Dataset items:
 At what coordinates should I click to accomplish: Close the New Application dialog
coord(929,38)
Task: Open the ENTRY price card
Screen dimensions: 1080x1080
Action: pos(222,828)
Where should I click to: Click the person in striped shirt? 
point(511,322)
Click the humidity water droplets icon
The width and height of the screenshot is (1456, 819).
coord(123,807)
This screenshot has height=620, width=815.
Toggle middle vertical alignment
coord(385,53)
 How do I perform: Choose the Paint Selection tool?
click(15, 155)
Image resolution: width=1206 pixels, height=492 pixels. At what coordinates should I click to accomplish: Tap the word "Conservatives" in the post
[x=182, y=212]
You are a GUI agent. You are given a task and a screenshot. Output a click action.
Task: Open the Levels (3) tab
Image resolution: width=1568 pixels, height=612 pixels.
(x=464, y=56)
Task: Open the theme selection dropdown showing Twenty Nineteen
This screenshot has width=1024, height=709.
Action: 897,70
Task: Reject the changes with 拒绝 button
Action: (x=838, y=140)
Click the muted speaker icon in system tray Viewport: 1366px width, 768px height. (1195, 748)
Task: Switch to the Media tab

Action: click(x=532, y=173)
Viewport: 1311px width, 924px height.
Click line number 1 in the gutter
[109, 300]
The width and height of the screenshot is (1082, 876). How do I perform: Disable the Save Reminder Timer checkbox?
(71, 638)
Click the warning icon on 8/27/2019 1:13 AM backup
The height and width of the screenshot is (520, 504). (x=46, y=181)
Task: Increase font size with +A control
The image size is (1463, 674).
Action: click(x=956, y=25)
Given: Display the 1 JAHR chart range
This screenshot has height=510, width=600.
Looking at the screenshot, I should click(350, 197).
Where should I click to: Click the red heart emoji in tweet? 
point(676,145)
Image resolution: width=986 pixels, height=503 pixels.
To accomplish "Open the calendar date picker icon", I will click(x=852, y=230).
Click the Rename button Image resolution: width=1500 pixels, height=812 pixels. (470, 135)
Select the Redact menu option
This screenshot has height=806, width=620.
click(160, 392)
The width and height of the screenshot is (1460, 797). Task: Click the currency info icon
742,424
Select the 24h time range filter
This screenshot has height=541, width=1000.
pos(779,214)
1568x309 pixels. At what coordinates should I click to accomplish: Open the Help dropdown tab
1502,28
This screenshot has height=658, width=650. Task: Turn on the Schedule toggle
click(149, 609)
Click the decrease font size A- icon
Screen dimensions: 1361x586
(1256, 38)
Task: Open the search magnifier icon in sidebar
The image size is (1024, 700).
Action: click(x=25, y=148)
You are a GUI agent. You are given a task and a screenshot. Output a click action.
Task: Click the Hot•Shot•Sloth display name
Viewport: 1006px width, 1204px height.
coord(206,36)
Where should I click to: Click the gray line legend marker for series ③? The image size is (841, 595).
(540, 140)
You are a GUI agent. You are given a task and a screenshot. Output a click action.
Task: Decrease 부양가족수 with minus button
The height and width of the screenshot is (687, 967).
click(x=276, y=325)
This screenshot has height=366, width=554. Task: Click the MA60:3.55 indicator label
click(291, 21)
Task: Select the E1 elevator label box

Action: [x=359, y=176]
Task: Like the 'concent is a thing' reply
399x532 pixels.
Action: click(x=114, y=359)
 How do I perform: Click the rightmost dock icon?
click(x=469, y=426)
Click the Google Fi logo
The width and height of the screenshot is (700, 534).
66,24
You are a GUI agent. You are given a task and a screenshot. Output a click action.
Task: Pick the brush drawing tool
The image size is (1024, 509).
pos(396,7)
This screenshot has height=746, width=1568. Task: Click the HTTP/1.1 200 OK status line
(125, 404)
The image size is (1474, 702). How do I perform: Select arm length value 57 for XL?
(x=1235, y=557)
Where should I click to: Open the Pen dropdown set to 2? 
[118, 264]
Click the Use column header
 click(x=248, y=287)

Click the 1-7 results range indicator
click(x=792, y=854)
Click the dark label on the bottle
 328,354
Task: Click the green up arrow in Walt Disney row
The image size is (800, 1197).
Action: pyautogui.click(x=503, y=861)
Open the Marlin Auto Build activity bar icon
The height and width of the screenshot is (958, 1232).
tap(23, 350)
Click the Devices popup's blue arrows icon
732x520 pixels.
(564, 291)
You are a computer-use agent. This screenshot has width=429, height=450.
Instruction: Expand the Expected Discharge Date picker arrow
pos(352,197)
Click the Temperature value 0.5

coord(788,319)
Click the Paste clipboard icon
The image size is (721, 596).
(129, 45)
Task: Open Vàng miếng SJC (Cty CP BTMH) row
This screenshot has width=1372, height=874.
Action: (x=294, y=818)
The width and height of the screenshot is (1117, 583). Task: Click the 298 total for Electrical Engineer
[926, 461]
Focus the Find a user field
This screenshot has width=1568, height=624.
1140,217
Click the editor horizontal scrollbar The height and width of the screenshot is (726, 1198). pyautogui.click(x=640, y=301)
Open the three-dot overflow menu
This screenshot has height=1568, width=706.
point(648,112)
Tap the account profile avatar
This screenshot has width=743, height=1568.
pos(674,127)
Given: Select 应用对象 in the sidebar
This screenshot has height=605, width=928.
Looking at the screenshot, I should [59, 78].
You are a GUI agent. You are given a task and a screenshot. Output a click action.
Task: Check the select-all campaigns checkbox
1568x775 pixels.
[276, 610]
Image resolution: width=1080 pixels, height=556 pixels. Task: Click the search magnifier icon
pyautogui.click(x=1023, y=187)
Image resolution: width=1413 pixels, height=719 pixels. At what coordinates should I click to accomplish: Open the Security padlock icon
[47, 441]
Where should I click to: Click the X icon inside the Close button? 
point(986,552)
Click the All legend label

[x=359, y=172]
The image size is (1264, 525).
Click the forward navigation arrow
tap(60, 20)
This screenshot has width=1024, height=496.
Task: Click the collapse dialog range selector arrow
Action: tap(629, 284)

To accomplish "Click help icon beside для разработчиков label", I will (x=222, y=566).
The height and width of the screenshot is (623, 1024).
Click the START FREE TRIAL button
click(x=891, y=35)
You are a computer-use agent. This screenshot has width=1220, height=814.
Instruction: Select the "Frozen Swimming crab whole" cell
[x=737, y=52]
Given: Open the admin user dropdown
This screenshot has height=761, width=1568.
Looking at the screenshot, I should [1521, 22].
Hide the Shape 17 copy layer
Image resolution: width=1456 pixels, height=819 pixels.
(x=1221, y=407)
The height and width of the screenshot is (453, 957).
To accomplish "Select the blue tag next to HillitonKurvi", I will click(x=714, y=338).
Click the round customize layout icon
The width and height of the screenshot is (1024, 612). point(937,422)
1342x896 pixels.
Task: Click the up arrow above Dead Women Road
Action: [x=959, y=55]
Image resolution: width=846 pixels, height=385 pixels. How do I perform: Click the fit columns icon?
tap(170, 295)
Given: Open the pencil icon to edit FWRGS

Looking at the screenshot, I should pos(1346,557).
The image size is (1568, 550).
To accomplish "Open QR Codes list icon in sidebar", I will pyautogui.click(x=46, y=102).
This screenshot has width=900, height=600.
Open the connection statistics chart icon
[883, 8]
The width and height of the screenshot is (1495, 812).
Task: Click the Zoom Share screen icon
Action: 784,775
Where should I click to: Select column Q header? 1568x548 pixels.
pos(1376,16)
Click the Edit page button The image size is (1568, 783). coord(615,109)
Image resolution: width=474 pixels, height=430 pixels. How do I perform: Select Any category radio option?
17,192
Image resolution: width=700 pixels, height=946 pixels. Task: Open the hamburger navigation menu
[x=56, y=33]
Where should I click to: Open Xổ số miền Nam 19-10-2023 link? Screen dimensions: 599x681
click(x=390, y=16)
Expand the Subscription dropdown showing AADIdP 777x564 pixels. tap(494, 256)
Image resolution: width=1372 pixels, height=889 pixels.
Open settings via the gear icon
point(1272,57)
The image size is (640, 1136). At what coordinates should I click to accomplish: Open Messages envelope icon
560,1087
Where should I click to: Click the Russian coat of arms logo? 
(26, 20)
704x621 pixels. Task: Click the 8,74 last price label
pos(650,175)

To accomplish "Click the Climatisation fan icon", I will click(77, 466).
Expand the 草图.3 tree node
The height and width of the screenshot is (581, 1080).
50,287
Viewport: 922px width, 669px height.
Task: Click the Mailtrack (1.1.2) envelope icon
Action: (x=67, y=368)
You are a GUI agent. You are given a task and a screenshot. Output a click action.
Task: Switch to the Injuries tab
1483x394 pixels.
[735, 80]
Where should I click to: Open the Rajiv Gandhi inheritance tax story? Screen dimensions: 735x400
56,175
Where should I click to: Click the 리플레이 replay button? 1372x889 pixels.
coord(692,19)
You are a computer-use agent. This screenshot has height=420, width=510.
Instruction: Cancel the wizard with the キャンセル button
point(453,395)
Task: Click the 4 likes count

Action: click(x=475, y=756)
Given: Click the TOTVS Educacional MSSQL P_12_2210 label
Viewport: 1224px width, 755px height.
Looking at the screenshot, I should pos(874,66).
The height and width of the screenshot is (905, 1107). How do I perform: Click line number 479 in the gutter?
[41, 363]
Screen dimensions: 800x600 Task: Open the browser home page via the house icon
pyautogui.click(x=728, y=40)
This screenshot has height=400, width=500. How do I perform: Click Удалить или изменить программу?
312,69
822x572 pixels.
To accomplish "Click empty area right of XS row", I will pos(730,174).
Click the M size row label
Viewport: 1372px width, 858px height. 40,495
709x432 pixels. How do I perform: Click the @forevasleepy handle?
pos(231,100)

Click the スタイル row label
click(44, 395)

_WHAT IS EXPECTED:_
Find how many lines above include "computer", then write only that count.

_YOUR SOLUTION:_
3